We collected 561 datasets including more than 50 females and 50 males per age group (30s, 40s, 50s, 60s, and 70s). The subject size was based on the study budget. We announced recruitment of these subjects at the Kanagawa Prefectural Government between September 1, 2018 and August 30, 2019. Participants joined our study voluntarily. For the first data set, we collected questionnaires, knee radiographs, and MRIs between November 3, 2018, and September 28, 2019, at the AIC Yaesu clinic of Tokyo. We plan to collect these data twice, with an interval of one year. A second data set is currently being collected. Only the first data set was analyzed in this paper.”
Cartilage and meniscus extrusion measurements
The software we used for MRI analyses was a 3D image analysis system volume analyzer (SYNAPSE 3D, Collaborative version, FUJIFILM Corporation, Tokyo, Japan). We quantified the cartilage by projecting the femoral cartilage cylindrically and dividing it into three regions inside the ROI based on the femoral bone (Fig. 4A). The tibial cartilage was vertically projected and divided into two areas inside the ROI at the medial tibia and lateral tibial plateau (Fig. 4B). Each area was automatically divided into 3×3 subregions at equal intervals [21].

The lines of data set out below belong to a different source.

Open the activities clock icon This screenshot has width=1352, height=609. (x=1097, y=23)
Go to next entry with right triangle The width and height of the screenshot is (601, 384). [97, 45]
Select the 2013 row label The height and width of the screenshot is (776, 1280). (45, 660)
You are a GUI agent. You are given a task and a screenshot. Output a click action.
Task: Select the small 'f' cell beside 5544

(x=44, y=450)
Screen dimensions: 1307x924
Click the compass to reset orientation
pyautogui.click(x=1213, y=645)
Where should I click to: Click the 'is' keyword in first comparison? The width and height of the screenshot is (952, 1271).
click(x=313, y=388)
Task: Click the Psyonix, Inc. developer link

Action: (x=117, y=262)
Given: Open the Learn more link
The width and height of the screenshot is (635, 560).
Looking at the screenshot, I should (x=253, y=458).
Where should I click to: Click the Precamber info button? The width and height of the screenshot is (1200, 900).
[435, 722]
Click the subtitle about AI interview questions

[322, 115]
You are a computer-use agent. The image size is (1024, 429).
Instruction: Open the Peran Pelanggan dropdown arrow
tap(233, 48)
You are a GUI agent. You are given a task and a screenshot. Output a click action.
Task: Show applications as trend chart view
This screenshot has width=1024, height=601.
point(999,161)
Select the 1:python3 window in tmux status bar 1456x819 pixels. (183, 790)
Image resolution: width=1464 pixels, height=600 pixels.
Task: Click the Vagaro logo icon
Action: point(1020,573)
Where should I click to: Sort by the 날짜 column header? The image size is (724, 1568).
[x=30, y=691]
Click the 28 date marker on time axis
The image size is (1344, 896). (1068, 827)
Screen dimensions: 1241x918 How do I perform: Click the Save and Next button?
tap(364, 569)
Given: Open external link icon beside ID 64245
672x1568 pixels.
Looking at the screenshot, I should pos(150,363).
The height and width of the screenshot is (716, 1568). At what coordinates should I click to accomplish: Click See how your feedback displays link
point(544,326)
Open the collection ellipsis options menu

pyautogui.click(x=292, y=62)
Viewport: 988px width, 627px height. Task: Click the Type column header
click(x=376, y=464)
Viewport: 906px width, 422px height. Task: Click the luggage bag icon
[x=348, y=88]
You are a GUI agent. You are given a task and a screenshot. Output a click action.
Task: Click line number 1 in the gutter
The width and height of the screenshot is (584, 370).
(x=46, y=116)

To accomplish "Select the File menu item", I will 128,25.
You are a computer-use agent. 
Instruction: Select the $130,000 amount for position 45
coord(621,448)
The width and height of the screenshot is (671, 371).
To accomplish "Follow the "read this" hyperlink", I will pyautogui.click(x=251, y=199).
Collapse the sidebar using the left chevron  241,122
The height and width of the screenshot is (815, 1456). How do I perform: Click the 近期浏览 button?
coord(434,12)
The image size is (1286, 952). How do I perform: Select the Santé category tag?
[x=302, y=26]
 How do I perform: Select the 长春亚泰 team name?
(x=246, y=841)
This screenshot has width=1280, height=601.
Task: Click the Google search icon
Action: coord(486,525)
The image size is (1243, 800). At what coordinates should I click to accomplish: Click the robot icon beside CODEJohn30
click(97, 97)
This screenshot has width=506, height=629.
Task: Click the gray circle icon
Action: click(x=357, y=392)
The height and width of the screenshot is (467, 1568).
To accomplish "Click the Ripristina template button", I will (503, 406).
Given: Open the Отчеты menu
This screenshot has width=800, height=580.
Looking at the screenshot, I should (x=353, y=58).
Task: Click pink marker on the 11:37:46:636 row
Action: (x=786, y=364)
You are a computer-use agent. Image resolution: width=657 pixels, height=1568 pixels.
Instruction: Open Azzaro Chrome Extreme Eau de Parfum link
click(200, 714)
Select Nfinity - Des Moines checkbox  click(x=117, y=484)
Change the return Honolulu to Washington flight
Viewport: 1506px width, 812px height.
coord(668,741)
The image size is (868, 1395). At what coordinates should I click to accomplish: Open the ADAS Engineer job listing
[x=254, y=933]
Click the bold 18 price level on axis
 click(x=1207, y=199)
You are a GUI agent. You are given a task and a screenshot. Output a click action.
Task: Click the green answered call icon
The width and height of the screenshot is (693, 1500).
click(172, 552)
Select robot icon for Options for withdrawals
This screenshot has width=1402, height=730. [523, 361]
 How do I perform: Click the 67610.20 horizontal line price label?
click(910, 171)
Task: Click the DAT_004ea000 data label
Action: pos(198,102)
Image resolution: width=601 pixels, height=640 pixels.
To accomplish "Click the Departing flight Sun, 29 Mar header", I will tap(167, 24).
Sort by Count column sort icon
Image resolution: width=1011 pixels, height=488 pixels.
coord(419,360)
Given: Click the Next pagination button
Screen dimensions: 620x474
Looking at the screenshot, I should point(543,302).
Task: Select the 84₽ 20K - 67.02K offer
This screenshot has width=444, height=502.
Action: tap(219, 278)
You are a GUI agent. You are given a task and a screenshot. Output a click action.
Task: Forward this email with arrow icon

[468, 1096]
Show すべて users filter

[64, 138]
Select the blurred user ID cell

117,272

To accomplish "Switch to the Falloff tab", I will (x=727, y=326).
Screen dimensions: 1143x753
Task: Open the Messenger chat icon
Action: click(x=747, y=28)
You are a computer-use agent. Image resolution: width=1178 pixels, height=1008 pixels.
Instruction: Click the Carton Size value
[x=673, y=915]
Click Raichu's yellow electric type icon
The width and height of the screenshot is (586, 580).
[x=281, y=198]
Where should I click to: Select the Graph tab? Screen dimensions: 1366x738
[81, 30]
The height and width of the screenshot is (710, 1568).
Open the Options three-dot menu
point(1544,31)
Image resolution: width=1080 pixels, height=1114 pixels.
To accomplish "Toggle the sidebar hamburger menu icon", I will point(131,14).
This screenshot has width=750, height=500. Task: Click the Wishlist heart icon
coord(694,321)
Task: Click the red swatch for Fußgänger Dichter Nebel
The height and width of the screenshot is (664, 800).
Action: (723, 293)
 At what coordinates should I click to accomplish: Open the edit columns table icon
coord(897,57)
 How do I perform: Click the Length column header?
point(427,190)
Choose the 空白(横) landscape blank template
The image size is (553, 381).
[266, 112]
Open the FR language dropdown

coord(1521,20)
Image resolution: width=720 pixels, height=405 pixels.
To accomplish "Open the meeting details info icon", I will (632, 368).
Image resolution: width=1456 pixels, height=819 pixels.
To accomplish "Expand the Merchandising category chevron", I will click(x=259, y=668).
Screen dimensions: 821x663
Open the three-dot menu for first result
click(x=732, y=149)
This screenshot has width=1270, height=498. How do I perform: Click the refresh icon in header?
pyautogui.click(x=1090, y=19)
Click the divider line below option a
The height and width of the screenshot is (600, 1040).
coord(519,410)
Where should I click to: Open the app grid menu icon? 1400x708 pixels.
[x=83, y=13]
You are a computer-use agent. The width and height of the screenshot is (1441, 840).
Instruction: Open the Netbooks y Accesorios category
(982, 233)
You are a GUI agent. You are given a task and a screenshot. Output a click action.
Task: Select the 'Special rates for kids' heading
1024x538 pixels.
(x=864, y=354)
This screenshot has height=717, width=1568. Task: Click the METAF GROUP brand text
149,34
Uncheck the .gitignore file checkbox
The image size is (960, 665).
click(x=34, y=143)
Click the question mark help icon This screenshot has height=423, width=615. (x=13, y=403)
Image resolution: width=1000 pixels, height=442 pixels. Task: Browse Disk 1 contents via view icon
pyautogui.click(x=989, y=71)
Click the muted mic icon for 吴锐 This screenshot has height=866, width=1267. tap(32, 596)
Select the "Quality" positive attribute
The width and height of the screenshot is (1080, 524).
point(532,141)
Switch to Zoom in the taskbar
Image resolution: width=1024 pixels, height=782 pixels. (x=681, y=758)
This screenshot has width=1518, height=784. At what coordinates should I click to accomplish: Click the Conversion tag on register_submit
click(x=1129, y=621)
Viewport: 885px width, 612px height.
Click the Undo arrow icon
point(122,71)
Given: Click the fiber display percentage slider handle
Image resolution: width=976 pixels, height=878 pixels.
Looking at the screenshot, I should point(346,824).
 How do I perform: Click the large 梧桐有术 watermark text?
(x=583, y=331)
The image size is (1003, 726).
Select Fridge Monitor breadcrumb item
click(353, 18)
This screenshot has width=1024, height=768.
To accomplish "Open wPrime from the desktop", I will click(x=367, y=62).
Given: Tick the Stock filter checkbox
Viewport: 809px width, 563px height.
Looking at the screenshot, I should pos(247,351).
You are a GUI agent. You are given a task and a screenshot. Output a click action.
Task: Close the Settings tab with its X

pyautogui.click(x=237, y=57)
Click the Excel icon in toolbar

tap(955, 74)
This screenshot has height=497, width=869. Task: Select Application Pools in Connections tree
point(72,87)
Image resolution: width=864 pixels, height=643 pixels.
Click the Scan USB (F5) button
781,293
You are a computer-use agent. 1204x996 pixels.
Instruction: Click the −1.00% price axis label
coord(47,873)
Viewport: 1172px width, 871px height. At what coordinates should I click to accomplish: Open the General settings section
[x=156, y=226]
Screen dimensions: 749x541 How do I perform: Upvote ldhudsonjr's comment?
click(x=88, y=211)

Our software automatically computed the average cartilage thickness (ThC), cartilage volume (VC), and projected cartilage area ratio (PCAR) in each region and subregion. Our software could also display the cartilage thickness mapping (Fig. 1D). PCAR represented the ratio of the projected cartilage area to the total area of the ROI. We evaluated PCAR for the threshold of cartilage thicknesses at > 0.0 mm, > 0.5 mm, > 1.0 mm, and > 1.5 mm. The PCAR values for the thresholds of cartilage thicknesses at each of these measurements were designated PCAR0.0, PCAR0.5, PCAR1.0, and PCAR1.5, respectively. The medial meniscus coverage ratio (MMCR) were automatically computed (Fig. 4C).
Statistical analysis
We evaluated the accuracy of automatic segmentation by calculating the Dice similarity coefficient (DSC) between manual segmentation and automatic segmentation [20]. For each validation test, the DSC was computed for five test subjects at the femoral bone, tibial bone, femoral cartilage, tibial cartilage, medial/lateral meniscus, femoral subchondral bone ROI, and medial/lateral tibia plateau ROI. After the three validation tests, we calculated the mean DSC of each test.
We evaluated the correlation between each quantitative value and other quantitative value using Spearman’s rank correlation test. All statistical analyses were performed using JMP® 14 (SAS Institute Inc., Cary, NC, USA). P values < 0.05 were considered statistically significant.